BEGIN Given passage

On this day from the Norfolk Annals

Nov
28
Fri
28th November, 1848
Nov 28 all-day

One of the most notorious murders in Norfolk history took place at Stanfield Hall, near Wymondham. The Recorder of Norwich, Isaac Jermy, and his son were shot outside their home.

Their tenant, a debt-ridden farmer called James Blomfield Rush, was subsequently found guilty of the killing. A complicated story of land disputes, tangled relationships and personal animosity emerged. It gripped the attention not only of people in Norfolk, but nationally. The booming newspaper press had a field day with every titillating detail. Even the novelist Charles Dickens took an interest, visiting the scene of the double killing.

Rush was convicted after a trial the following April in Norwich. His hanging, outside the city’s castle, drew a crowd estimated at 20,000 strong. Many were brought in by train, the city’s new railway station having opened only a few years earlier. Police boarded trains from London at Attleborough, turning off known pickpockets intent on working the crowds.

James Rush stayed cool and composed to the end, even giving the hangman some advice on how to tie the knot. When he finally dropped, a reporter wrote: “The greatest silence prevailed, the solemn stillness only broken by the solitary shriek of a woman who had fainted in the crowd.” Rush’s actual motives and true character remain something of an enigma, one of the reasons his case gained such public attention.

END Given passage
BEGIN Data

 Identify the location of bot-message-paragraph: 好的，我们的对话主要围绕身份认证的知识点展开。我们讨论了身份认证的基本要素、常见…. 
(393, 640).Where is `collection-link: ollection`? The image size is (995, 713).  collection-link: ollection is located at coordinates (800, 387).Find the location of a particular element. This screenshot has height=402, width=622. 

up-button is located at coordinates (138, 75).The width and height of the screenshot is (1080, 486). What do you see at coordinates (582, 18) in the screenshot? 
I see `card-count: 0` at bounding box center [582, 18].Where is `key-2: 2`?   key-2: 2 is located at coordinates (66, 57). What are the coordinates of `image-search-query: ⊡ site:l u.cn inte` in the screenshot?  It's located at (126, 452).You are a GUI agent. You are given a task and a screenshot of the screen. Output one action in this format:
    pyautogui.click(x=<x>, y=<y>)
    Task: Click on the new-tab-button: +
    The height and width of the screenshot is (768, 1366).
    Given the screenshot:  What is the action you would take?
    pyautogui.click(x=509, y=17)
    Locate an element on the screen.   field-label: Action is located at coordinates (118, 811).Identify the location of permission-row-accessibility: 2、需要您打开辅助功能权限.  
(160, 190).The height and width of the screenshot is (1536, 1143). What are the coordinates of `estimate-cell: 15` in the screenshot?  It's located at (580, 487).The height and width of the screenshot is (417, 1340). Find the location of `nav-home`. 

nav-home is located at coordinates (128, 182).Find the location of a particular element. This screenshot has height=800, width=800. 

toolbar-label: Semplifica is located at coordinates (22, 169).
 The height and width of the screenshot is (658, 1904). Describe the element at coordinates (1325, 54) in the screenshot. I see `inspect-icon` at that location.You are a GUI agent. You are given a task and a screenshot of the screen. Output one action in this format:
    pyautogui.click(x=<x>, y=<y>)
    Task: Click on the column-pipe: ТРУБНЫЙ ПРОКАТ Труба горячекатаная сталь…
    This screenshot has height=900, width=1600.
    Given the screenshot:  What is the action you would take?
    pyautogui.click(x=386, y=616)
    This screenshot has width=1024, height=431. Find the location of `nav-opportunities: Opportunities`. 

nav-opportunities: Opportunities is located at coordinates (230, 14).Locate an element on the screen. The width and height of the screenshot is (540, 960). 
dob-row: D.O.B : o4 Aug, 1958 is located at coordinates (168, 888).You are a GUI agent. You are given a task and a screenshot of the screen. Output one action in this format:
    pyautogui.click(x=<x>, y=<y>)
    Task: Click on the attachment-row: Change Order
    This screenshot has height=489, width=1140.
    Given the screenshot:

END Data

### Work instruction A
Copy the Norfolk Annals entry word for word, starting with "On this day" and going on through "outside their home.".
### Work instruction B
Using the Norfolk Annals entry, mark each statement yes or no and back it with the exact words that settle it: (i) Isaac Jermy was the Recorder of Norwich. (ii) Rush was tried in London. (iii) Charles Dickens visited the place where the killings happened.
### Work instruction C
Sum up the Norfolk Annals entry in two sentences.
The listing has nothing to do with the Norfolk Annals entry.

### Problem solution A
On this day from the Norfolk Annals

Nov
28
Fri
28th November, 1848
Nov 28 all-day

One of the most notorious murders in Norfolk history took place at Stanfield Hall, near Wymondham. The Recorder of Norwich, Isaac Jermy, and his son were shot outside their home.

### Problem solution B
(i) Yes: "The Recorder of Norwich, Isaac Jermy, and his son were shot outside their home."
(ii) No: "Rush was convicted after a trial the following April in Norwich."
(iii) Yes: "Even the novelist Charles Dickens took an interest, visiting the scene of the double killing."

### Problem solution C
In November 1848, Isaac Jermy, the Recorder of Norwich, and his son were shot outside Stanfield Hall near Wymondham, and their tenant, the debt-ridden farmer James Blomfield Rush, was found guilty in a case that gripped people in Norfolk and across the nation. After his trial in Norwich the following April, Rush was hanged outside the city's castle before a crowd estimated at 20,000, and his motives and true character remain something of an enigma.